The lesson in this is that protest works. If you get enough people to scream loudly enough, the government has to listen, if only out of fear for their electoral future. Remember that next time they do something you don’t like, and organise!
Trouble is that, protest doesn’t really work that well. And this isn’t a good example.
The panel recommended a minimum of three neurosurgeons should be based in Dunedin, and that the South Island-wide service should comprise eight neurosurgeons once fully established.
Of Canterbury’s bid for all of the South Island’s neurosurgeons to be based at Christchurch Hospital, the panel said the DHB “grossly underestimated” the number of emergency cases which could strain the hospital’s facilities.

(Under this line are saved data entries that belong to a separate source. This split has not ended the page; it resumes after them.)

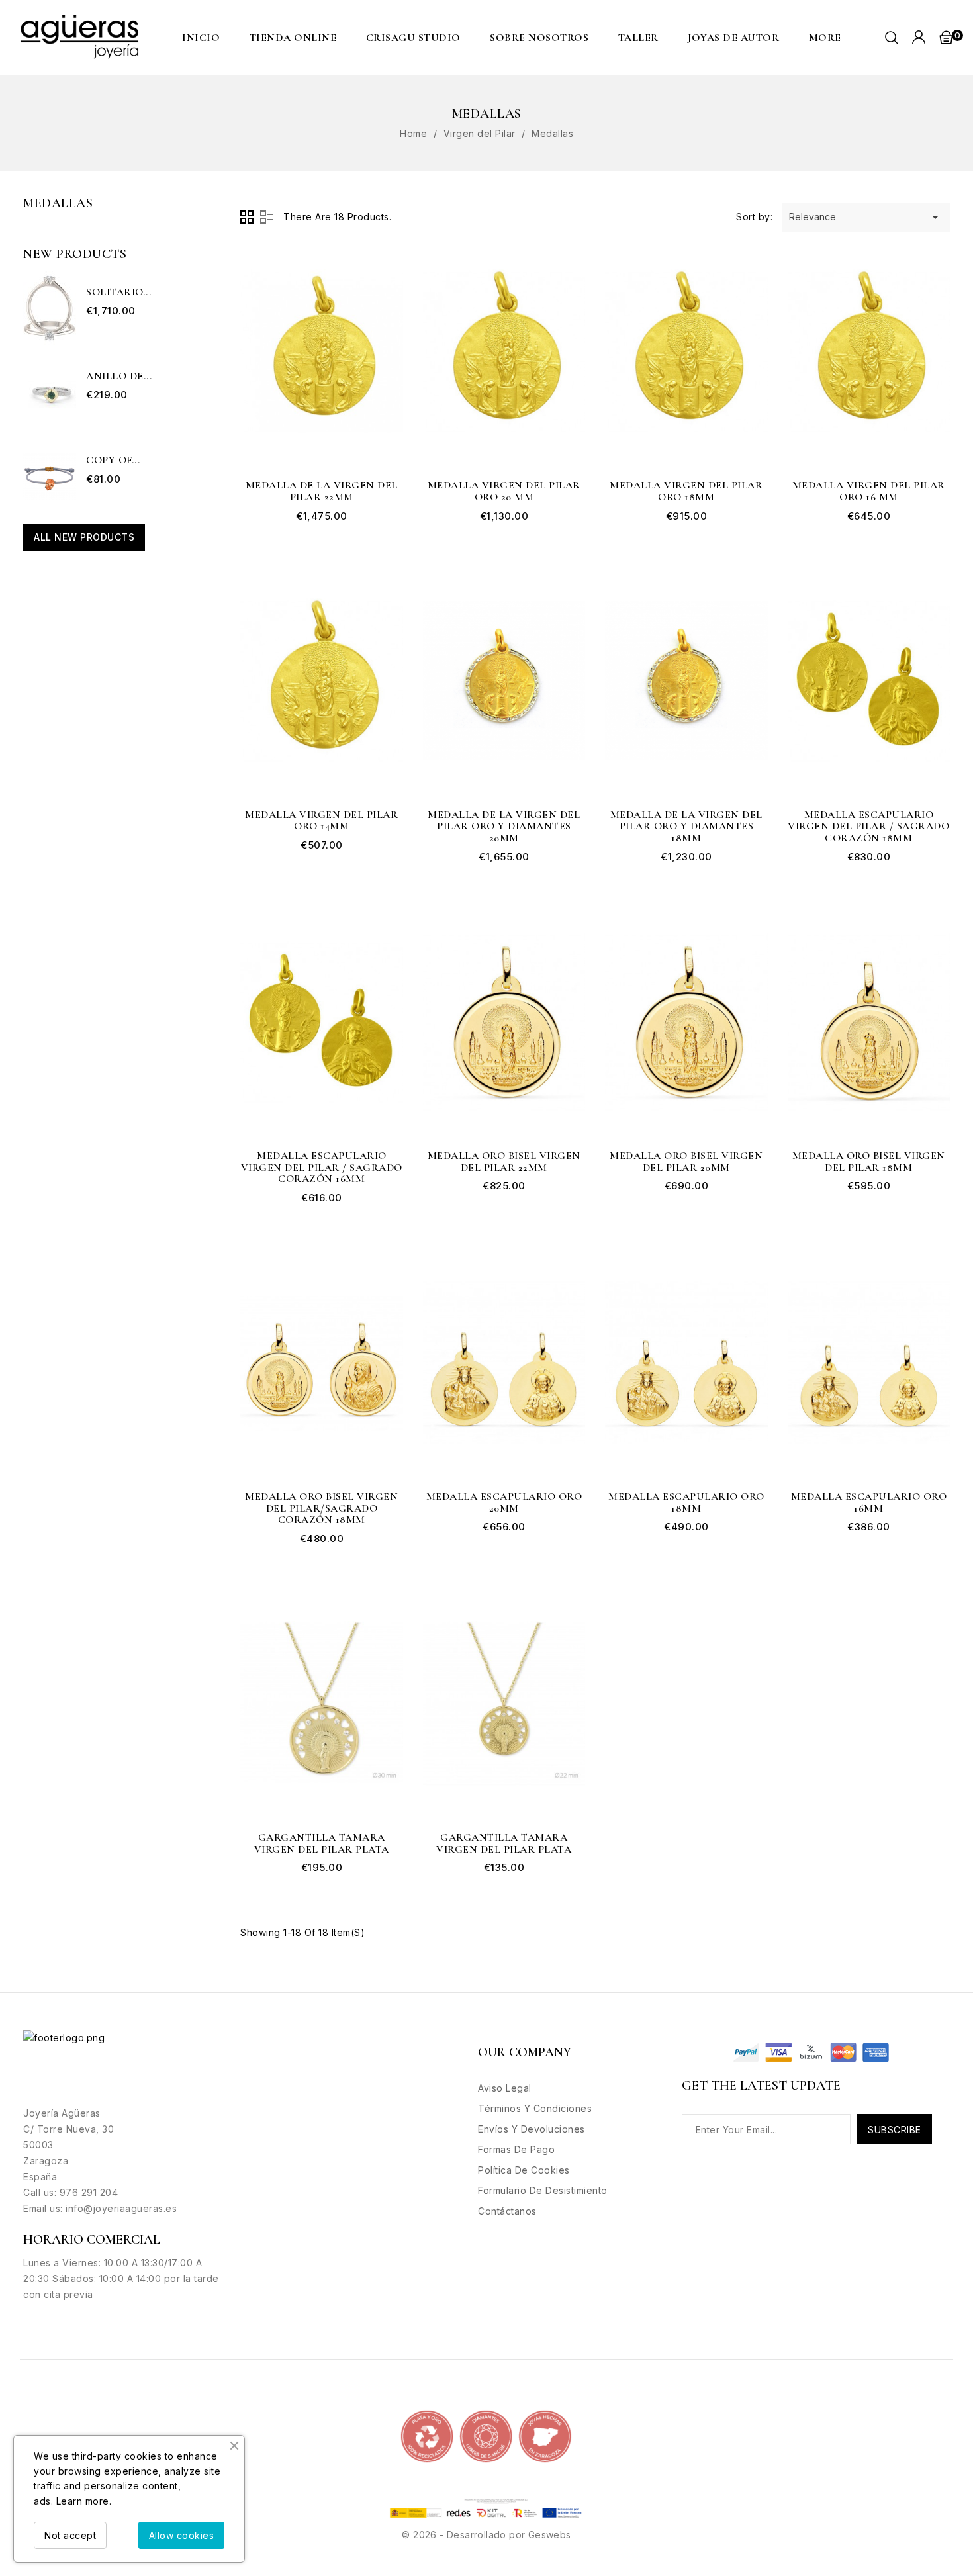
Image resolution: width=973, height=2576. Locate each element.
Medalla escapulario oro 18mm (686, 1502)
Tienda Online (293, 37)
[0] (946, 37)
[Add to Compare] (384, 338)
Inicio (201, 37)
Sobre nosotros (539, 37)
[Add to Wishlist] (384, 311)
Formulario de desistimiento (543, 2190)
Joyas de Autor (733, 37)
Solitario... (118, 293)
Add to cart (384, 257)
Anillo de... (119, 377)
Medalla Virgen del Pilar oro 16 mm (868, 491)
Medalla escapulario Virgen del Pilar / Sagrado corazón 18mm (868, 827)
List (266, 217)
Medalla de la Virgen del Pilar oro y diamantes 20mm (504, 827)
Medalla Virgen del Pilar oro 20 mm (504, 491)
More (825, 37)
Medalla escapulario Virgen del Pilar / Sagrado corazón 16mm (321, 1167)
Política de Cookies (524, 2170)
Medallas (58, 203)
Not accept (70, 2535)
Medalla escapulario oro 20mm (504, 1502)
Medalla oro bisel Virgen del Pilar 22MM (504, 1161)
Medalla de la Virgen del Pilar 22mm (322, 491)
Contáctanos (507, 2211)
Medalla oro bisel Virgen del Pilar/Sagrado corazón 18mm (321, 1508)
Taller (638, 37)
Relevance (866, 217)
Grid (247, 217)
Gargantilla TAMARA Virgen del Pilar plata (321, 1843)
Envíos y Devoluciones (531, 2129)
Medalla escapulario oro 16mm (869, 1502)
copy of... (113, 461)
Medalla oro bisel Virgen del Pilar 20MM (686, 1161)
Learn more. (84, 2501)
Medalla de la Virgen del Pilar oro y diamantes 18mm (686, 827)
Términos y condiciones (535, 2108)
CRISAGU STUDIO (413, 37)
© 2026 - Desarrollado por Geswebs (486, 2534)
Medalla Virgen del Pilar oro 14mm (321, 821)
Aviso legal (505, 2087)
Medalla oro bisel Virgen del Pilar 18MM (868, 1161)
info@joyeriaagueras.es (121, 2208)
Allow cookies (181, 2535)
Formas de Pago (516, 2149)
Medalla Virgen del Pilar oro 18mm (686, 491)
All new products (84, 537)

Fact is, there was never any proposal from the panel to remove facilities from Dunedin. Canterbury wanted to move the services there, but the protests happened before the panel even met (much to their bemusement). The protests were about something that might possibly happen, but there was never any sort of official suggestion that that outcome was likely.
In fact Tim Shadbolt was on the news just now stating that the protesters wanted 2 neurosurgeons, and got 3. That alone strongly suggests that the protest had little influence.
From what I’ve read, one of the main reasons for this is that New Zealand’s top medical school is based in Dunedin, a consideration that any number of protests was never going to change.
In fact I recon in hindsight the protesters should actually feel quite foolish. They should have waited to today, and responded to the report if it was unfavorable. It wasn’t, so I would argue that no protests were ever necessary in the first place.